Racial diversity and Religious diversity seem to cause issues

Linguistic diversity is a mixed bag

Opinion diversity is good and keeps people honest.

Language only seems to have become an issue in Independent India. ie post 1947. It suggests to me that it is more of a wedge issue used by politicians in certain parts, rather than something people care as much about. 

 

Racial and "Religious" seem to have a more bloody history. 

On 4/4/2019 at 8:12 AM, Moochad said:

Are there also historians who write more sympathetically on the Mughal era economy? 

The other theory of the Mughal economy is that the Mughals were actually limited in presence outside of the major cities: villages were more affected by those in-charge of those administrative units rather than affected directly by overarching Mughal policies, and that the Mughals didn't really have much of a policy of economics. 

The only two groups who seemed to have calculated the GDP/capita it seems are these

comparison table

 

The problem with some of this history research is that it follows the approved history of India where it sounds like the Mughals were actually rulers of all of India, when, in fact, they foreigners who were limited to specific parts of India for most of their existence.
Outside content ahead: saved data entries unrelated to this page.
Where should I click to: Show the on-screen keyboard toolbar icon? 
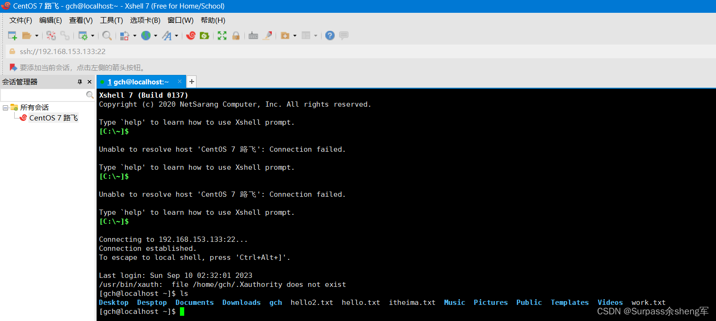(x=253, y=36)
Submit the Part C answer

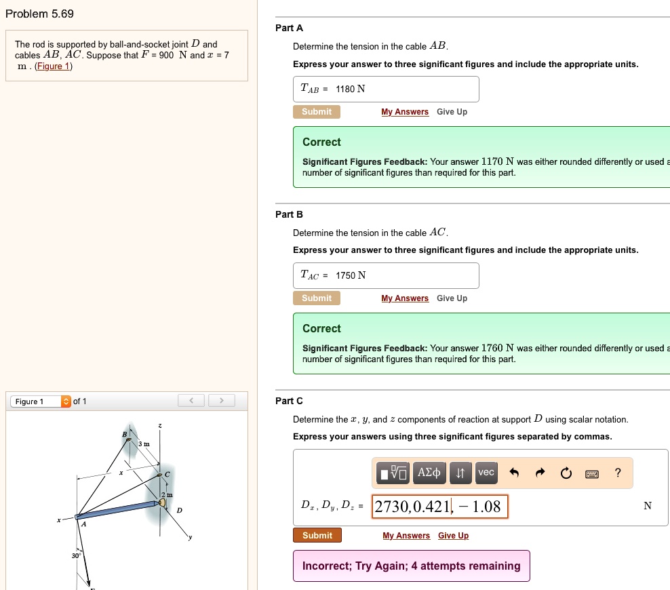tap(317, 535)
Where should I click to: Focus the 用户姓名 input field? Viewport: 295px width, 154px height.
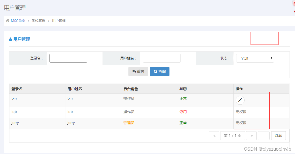[x=162, y=58]
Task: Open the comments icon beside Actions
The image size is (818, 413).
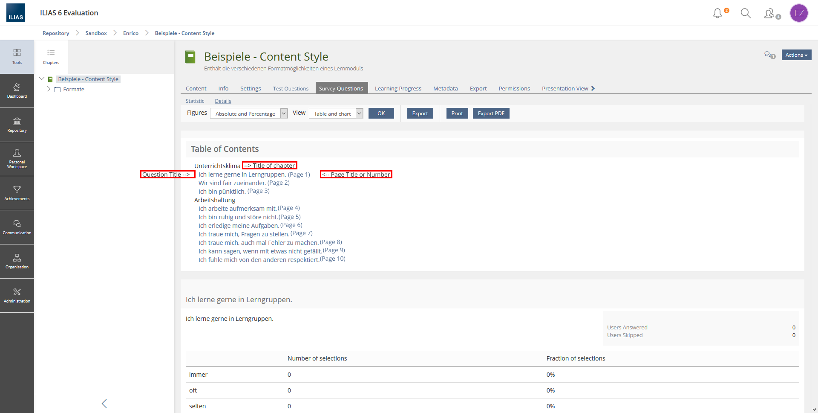Action: 769,55
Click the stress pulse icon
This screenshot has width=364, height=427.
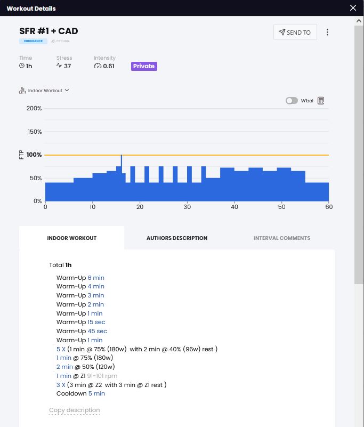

I suppose, one needs to be able to separate the data from different regions without using one region, ruled by one political unit, to make assumptions about another region ruled by a different political unit. 

 

On 4/4/2019 at 8:12 AM, Moochad said:

What was irrigation like in South India in comparison? 

Vijayanagar was supposedly similar to what I described above. They supposedly didn't get involved heavily in policy, during their era. The area of South India which was under their control supposedly was underdeveloped in terms of infrastructure. The individual infrastructure development was in the hands of local communities, so whatever was done, was done not at the level of the king necessarily.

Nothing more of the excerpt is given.